Warren Buffett: A Business-Minded Approach To Bond Investment

Johnny HopkinsWarren BuffettLeave a Comment

In his 1984 Berkshire Hathaway Letter, Warren Buffett discussed his bond investment strategy where he treats bonds as businesses. An approach that might seem unconventional but is quite insightful. Typically, bond investments are viewed merely in terms of yield.

For example, in 1946, investors purchased 20-year AAA tax-exempt bonds yielding about 1%, effectively locking in a maximum 1% annual return, a poor business decision when compared to other opportunities. At the same time, profitable businesses were available that could yield significantly higher returns on book value.

Such an analytical, businesslike perspective, advocated by Ben Graham in The Intelligent Investor, suggests that many poor investment decisions could be avoided if bonds were evaluated like businesses, focusing not just on yield but on potential returns relative to price paid.

Here’s an excerpt from the letter:

Our approach to bond investment—treating it as an unusual sort of “business” with special advantages and disadvantages—may strike you as a bit quirky. However, we believe that many staggering errors by investors could have been avoided if they had viewed bond investment with a businessman’s perspective.

For example, in 1946, 20-year AAA tax-exempt bonds traded at slightly below a 1% yield. In effect, the buyer of those bonds at that time bought a “business” that earned about 1% on “book value” (and that, moreover, could never earn a dime more than 1% on book), and paid 100 cents on the dollar for that abominable business.

If an investor had been business-minded enough to think in those terms—and that was the precise reality of the bargain struck—he would have laughed at the proposition and walked away. For, at the same time, businesses with excellent future prospects could have been bought at, or close to, book value while earning 10%, 12%, or 15% after tax on book.

Probably no business in America changed hands in 1946 at book value that the buyer believed lacked the ability to earn more than 1% on book. But investors with bond-buying habits eagerly made economic commitments throughout the year on just that basis.
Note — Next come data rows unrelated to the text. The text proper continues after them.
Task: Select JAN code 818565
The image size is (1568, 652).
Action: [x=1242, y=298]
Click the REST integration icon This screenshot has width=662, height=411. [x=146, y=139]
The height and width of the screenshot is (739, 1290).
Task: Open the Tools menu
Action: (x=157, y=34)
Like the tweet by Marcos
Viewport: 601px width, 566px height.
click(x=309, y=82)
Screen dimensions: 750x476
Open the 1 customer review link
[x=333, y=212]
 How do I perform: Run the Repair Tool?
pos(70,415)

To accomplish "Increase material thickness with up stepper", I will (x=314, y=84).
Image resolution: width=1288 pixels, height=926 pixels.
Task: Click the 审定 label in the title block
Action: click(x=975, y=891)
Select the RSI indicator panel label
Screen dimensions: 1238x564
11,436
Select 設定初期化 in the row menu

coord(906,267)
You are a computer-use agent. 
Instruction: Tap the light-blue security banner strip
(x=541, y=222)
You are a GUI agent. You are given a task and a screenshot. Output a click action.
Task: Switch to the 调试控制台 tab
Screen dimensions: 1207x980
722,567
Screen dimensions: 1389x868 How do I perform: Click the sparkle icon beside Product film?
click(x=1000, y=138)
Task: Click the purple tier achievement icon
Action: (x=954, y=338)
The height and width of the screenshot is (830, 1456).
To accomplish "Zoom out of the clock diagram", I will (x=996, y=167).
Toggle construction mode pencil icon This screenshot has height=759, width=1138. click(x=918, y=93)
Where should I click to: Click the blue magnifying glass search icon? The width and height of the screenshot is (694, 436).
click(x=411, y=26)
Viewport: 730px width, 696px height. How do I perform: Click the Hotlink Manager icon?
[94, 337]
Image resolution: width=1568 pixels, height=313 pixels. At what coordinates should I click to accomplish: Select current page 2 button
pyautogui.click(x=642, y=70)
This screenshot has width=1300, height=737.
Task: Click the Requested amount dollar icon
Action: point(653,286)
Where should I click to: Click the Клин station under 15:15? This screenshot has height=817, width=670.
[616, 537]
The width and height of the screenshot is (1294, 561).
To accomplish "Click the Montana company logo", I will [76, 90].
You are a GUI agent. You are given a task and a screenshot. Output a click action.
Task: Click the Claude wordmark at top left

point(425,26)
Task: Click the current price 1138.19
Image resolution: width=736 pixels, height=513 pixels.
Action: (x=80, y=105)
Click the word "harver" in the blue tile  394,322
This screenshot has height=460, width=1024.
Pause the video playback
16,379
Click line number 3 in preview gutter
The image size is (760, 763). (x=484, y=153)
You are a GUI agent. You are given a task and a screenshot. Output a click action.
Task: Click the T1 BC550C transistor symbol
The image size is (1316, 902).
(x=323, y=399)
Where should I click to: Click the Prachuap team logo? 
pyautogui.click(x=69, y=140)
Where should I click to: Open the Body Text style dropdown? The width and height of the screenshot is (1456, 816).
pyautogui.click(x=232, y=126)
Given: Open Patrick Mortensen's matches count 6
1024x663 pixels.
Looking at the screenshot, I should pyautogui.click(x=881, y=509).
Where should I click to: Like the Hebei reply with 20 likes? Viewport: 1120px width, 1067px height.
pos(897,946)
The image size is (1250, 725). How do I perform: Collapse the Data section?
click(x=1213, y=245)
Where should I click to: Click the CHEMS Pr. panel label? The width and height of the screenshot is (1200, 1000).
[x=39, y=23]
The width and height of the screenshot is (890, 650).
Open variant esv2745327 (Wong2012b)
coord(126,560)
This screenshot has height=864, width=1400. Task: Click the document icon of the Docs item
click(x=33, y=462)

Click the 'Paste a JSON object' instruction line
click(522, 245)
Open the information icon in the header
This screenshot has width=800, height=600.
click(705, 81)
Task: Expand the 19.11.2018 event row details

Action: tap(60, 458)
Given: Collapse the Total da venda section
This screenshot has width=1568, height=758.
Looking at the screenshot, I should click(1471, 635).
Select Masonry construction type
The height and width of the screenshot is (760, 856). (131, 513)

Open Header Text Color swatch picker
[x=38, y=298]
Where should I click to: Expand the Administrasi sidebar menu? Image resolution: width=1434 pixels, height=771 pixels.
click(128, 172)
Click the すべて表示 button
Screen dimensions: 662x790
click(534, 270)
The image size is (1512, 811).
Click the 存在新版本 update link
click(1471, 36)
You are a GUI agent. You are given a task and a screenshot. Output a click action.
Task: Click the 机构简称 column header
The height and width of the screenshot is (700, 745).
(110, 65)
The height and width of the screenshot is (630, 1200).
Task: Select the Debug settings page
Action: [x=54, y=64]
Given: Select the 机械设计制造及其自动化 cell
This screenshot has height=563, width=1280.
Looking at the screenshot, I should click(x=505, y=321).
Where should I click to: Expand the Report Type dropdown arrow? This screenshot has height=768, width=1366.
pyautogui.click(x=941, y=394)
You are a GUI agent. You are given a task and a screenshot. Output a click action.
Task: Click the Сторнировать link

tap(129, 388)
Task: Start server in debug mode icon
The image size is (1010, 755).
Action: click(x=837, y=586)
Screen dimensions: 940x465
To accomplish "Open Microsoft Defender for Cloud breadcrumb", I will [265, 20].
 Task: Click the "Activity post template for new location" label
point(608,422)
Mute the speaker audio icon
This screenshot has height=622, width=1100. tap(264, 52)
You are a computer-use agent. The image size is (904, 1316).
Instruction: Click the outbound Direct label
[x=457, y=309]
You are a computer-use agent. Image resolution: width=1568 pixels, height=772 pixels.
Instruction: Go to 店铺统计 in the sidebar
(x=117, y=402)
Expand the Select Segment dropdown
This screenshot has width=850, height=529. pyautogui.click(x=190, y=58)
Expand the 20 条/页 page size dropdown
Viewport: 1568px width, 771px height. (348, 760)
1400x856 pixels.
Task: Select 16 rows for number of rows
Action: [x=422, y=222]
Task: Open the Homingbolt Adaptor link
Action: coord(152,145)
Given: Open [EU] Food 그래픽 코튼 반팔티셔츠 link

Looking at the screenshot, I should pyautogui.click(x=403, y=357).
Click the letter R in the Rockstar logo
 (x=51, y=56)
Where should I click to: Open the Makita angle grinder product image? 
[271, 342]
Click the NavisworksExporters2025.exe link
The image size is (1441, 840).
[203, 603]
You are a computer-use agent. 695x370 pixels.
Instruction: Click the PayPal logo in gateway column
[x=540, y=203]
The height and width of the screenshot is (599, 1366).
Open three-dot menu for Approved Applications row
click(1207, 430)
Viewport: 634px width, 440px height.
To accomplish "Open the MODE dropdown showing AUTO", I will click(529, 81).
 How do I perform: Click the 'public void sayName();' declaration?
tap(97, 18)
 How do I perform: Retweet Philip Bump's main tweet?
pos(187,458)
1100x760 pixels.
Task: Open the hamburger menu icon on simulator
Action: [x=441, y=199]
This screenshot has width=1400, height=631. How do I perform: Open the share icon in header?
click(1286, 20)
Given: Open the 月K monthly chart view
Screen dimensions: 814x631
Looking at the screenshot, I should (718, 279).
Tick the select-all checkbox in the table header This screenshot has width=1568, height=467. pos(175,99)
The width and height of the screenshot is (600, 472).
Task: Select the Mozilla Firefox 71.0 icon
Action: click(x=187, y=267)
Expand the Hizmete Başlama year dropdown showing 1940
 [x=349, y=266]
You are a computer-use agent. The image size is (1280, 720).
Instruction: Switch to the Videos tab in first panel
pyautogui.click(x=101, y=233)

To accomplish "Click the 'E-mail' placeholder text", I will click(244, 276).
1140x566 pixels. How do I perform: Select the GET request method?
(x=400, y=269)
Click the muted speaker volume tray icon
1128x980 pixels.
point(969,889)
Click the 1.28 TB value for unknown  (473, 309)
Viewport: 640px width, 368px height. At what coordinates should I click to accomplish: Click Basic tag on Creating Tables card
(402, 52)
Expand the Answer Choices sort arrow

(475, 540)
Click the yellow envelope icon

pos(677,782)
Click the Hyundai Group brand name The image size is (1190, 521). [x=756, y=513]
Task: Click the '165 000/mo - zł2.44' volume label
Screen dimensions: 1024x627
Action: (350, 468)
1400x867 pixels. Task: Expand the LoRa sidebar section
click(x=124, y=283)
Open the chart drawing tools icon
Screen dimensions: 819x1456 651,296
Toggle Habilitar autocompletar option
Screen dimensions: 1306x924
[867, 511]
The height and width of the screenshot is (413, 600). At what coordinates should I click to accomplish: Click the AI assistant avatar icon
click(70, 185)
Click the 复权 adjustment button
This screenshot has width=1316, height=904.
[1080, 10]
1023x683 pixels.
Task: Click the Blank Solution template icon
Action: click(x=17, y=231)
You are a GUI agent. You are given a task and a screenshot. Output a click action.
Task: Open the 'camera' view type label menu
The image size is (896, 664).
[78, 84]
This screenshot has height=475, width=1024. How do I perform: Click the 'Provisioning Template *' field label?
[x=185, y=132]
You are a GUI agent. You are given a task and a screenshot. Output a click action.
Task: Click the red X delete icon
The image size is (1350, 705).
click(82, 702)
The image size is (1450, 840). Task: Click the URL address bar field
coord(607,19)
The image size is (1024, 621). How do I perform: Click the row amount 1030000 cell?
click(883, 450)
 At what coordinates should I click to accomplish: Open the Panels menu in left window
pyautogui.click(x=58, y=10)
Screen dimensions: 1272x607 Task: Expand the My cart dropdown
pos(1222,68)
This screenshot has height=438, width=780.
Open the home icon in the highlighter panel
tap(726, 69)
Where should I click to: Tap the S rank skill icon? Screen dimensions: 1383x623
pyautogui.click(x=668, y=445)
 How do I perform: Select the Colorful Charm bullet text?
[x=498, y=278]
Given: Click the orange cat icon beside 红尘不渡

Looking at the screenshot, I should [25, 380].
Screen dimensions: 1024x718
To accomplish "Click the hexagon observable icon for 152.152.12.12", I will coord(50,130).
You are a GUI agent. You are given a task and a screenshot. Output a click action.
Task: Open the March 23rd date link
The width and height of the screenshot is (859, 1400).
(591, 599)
Similar, although less extreme, conditions prevailed for the next two decades as bond investors happily signed up for twenty or thirty years on terms outrageously inadequate by business standards.

(In what I think is by far the best book on investing ever written—”The Intelligent Investor”, by Ben Graham—the last section of the last chapter begins with, “Investment is most intelligent when it is most businesslike.” This section is called “A Final Word”, and it is appropriately titled.)